• **MATERIAL FOR THIS EXERCISE**
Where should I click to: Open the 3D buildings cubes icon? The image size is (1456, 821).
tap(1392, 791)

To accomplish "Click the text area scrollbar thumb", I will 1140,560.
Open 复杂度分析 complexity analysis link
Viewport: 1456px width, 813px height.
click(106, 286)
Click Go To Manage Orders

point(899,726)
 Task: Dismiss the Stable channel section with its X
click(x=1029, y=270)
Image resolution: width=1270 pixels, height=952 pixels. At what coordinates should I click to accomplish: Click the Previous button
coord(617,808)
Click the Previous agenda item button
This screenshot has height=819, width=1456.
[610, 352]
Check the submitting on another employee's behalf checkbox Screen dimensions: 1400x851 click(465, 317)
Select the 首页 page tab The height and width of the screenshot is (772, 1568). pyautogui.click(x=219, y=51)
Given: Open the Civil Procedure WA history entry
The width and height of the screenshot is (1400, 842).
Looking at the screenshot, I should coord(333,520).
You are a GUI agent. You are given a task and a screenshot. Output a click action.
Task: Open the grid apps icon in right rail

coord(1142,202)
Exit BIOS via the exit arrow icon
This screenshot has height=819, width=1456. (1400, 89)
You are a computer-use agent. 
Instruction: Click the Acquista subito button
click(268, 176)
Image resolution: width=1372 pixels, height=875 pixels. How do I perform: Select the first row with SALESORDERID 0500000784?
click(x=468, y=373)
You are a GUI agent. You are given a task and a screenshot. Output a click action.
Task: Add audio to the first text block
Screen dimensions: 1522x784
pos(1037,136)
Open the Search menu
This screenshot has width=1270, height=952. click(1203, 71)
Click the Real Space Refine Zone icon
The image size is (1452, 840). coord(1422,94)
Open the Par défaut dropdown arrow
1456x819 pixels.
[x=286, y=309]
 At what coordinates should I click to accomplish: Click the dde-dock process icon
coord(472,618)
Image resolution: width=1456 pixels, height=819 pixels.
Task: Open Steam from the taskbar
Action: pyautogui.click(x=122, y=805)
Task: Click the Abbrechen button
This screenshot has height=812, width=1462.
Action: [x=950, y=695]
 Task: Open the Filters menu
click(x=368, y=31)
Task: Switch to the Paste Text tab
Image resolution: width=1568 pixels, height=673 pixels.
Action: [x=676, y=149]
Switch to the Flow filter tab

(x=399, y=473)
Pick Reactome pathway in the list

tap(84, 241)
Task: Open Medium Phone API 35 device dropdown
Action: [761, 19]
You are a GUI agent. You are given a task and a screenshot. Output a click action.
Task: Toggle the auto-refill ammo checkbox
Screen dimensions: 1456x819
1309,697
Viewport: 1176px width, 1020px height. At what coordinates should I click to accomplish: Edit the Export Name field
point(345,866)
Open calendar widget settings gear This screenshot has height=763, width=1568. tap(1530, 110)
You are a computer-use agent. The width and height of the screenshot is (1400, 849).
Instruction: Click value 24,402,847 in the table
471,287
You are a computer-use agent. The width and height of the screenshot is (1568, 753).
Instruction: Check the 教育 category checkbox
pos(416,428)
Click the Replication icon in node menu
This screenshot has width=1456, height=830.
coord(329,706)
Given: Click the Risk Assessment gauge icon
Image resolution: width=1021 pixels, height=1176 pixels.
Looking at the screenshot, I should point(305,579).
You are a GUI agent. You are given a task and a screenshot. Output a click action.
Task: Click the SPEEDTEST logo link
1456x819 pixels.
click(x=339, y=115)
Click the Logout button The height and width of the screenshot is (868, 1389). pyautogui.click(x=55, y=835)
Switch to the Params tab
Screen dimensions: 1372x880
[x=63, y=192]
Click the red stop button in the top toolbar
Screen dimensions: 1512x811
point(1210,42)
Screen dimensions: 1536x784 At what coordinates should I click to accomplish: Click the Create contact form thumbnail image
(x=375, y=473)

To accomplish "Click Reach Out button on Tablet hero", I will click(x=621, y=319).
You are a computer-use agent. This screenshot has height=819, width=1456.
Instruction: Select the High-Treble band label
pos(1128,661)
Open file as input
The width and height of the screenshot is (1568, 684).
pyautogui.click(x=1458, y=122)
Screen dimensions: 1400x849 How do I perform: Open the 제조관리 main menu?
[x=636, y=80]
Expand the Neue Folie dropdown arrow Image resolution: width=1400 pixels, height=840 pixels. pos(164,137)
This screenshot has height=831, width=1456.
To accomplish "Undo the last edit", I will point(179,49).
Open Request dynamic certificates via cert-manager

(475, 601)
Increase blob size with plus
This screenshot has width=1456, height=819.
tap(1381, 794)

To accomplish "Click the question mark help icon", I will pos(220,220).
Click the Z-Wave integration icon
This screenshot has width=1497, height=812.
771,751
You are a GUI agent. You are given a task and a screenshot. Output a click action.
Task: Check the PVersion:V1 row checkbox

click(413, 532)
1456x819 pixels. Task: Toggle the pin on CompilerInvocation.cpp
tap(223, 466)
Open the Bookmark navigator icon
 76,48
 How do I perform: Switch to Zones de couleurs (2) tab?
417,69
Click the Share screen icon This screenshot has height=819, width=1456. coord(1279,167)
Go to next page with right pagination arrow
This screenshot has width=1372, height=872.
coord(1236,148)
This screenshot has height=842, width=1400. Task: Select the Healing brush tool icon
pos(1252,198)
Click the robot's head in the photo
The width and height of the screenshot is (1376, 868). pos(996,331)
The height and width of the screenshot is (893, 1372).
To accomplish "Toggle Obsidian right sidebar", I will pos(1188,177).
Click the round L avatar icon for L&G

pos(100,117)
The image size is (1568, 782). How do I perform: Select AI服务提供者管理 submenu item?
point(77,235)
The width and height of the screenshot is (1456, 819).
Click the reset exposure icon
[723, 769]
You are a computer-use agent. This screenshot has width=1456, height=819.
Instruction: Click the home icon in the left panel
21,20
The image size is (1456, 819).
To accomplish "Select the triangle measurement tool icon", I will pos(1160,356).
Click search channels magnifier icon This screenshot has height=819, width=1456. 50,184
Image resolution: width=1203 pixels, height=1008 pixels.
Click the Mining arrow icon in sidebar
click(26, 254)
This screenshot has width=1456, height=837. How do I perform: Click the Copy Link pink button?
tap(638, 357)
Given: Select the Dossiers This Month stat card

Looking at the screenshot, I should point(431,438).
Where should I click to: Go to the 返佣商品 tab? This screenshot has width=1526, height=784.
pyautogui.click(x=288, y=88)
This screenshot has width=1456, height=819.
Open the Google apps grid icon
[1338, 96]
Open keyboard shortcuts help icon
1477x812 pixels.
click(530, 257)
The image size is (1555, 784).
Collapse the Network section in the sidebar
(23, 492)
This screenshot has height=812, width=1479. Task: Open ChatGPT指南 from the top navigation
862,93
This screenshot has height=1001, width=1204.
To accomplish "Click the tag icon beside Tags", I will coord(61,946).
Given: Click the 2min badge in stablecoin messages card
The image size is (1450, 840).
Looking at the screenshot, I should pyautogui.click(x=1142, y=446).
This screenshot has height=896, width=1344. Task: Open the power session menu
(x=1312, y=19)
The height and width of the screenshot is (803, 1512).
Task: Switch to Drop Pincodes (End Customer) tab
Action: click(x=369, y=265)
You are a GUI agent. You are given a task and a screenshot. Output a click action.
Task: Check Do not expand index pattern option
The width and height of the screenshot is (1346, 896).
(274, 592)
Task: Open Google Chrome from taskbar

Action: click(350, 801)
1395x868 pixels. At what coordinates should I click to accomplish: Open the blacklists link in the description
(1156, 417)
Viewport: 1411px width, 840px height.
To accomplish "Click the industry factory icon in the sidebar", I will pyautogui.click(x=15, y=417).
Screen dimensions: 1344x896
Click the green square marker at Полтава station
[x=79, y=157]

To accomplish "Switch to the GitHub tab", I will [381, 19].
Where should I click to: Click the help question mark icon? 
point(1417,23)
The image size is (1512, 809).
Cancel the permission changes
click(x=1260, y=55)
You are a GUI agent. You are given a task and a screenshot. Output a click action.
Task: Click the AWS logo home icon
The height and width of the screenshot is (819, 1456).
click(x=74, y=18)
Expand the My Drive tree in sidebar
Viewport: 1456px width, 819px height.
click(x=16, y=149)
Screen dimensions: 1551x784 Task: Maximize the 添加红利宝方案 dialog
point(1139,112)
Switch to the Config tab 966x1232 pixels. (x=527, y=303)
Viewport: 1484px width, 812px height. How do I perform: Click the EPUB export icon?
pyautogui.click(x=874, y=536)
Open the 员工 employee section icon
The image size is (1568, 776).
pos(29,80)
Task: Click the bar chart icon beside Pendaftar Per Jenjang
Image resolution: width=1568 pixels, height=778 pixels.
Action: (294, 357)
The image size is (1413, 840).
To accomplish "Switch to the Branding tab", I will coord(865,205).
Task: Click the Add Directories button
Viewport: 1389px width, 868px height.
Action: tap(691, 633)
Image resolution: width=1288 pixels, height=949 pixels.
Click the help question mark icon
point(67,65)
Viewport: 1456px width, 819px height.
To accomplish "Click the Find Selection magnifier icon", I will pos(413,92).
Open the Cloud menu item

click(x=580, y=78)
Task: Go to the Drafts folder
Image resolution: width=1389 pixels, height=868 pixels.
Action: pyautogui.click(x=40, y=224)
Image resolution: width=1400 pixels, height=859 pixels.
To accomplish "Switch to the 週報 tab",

• **AIM OF THE EXERCISE**
Beginning with the line that has "Open Request dynamic" and ending with the line that has "The image size is (1456, 819).", set down the lines above exactly and include no others.

• **SOLUTION BELOW**
Open Request dynamic certificates via cert-manager

(475, 601)
Increase blob size with plus
This screenshot has width=1456, height=819.
tap(1381, 794)

To accomplish "Click the question mark help icon", I will pos(220,220).
Click the Z-Wave integration icon
This screenshot has width=1497, height=812.
771,751
You are a GUI agent. You are given a task and a screenshot. Output a click action.
Task: Check the PVersion:V1 row checkbox

click(413, 532)
1456x819 pixels. Task: Toggle the pin on CompilerInvocation.cpp
tap(223, 466)
Open the Bookmark navigator icon
 76,48
 How do I perform: Switch to Zones de couleurs (2) tab?
417,69
Click the Share screen icon This screenshot has height=819, width=1456. coord(1279,167)
Go to next page with right pagination arrow
This screenshot has width=1372, height=872.
coord(1236,148)
This screenshot has height=842, width=1400. Task: Select the Healing brush tool icon
pos(1252,198)
Click the robot's head in the photo
The width and height of the screenshot is (1376, 868). pos(996,331)
The height and width of the screenshot is (893, 1372).
To accomplish "Toggle Obsidian right sidebar", I will pos(1188,177).
Click the round L avatar icon for L&G

pos(100,117)
The image size is (1568, 782). How do I perform: Select AI服务提供者管理 submenu item?
point(77,235)
The width and height of the screenshot is (1456, 819).
Click the reset exposure icon
[723, 769]
You are a computer-use agent. This screenshot has width=1456, height=819.
Instruction: Click the home icon in the left panel
21,20
The image size is (1456, 819).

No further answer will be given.